The phase I trial is a dose-finding study including a total of 24 patients with various treatment-refractory advanced or metastatic solid tumors. Patients were enrolled regardless of fusional status.

Well tolerated

At the selected dose of 100 mg twice daily, patients appeared to tolerate the drug very well, with few off-target adverse events, Dr. Hong said. The most common side effect was mild dizziness. Grade 3 or 4 adverse events occurring at all doses levels include fatigue (one patient), anemia (two), abdominal pain (one), increased alkaline phosphatase (one), increased aspartate aminotransferase, delirium, and syncope (two each).

A total of six of the 24 patients had TRK fusions in their tumors, and three of these patients were available for assessment as of Oct. 20, 2015.

Dr. Hong and colleagues previously reportedon the case of the 41-year old woman with sarcoma. She was found to have a fusion of LMNA (a gene that encodes for nuclear membrane proteins) with NTRK1. She was started on the 100-mg b.i.d. dose of LOX-101 and had rapid resolution of dyspnea and hypoxemia. She had a confirmed partial response, and a CT scan showed that her multiple pulmonary nodules had regressed, with just a single, small disease site remaining at most recent follow-up. This patient continues on treatment and has been followed for more than 8 months.

The man with GIST had experienced disease progression while on therapy with imatinib, sunitinib, sorafenib, nilotinib, and regorafenib. He was treated in the 150-mg b.i.d. dose cohort, had a confirmed partial response, and remains on study after 4-plus months.

The third patient, the 33-year-old man with MASC, was assigned to the 100-mg b.i.d. dose. He too had a partial response, with radiologic evidence of substantial tumor shrinkage, and a persistent, tumor-related cough that disappeared after about 10 days of treatment, and remains on study after more than 3 months of follow-up.

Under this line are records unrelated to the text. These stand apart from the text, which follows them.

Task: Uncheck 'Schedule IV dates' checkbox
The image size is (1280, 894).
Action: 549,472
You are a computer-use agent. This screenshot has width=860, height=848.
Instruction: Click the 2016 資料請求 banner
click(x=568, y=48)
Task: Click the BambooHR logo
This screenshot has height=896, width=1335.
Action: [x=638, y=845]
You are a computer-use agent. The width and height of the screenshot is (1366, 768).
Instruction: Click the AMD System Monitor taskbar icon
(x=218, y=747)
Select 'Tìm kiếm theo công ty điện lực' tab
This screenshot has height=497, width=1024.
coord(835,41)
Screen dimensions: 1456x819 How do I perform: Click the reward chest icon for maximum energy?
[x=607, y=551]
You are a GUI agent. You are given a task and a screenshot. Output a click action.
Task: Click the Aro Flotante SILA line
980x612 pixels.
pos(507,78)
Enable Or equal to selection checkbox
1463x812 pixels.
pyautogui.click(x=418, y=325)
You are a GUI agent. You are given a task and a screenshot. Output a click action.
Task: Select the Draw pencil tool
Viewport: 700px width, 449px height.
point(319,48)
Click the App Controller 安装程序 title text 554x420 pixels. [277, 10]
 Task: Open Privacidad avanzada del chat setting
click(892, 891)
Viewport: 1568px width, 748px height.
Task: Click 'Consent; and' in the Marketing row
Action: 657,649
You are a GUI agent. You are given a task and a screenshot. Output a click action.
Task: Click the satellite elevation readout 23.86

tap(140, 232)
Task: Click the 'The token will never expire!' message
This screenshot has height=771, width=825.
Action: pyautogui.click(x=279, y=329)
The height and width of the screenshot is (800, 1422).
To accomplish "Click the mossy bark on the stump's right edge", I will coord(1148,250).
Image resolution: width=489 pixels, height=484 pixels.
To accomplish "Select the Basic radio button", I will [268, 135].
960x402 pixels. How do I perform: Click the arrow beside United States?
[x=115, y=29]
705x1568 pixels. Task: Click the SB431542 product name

The investigators have begun accruing patients for a phase II “basket” trial in adult patients with advanced or metastatic solid tumors displaying TRK fusions, including non–small cell lung cancers, thyroid tumors, sarcomas, colorectal cancer, salivary gland cancers, primary central nervous system cancers, and all other solid tumors.

Dr. Hong said that the results indicate the importance of tumor profiling for the majority of patients, especially those whose disease is refractory to standard therapies.

The study was funded by Loxo Oncology. Dr. Hong disclosed receiving travel expenses from the company. Three coauthors are employees and shareholders of the company.